YOUR INSTRUCTIONS:
Nothing in the records may be altered, so transcribe them exactly.
========
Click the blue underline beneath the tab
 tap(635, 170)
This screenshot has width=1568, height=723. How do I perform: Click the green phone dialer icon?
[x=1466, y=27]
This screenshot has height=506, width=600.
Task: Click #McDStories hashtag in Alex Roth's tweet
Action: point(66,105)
========
EXERCISE RESULT:
Click the blue underline beneath the tab
 tap(635, 170)
This screenshot has width=1568, height=723. How do I perform: Click the green phone dialer icon?
[x=1466, y=27]
This screenshot has height=506, width=600.
Task: Click #McDStories hashtag in Alex Roth's tweet
Action: point(66,105)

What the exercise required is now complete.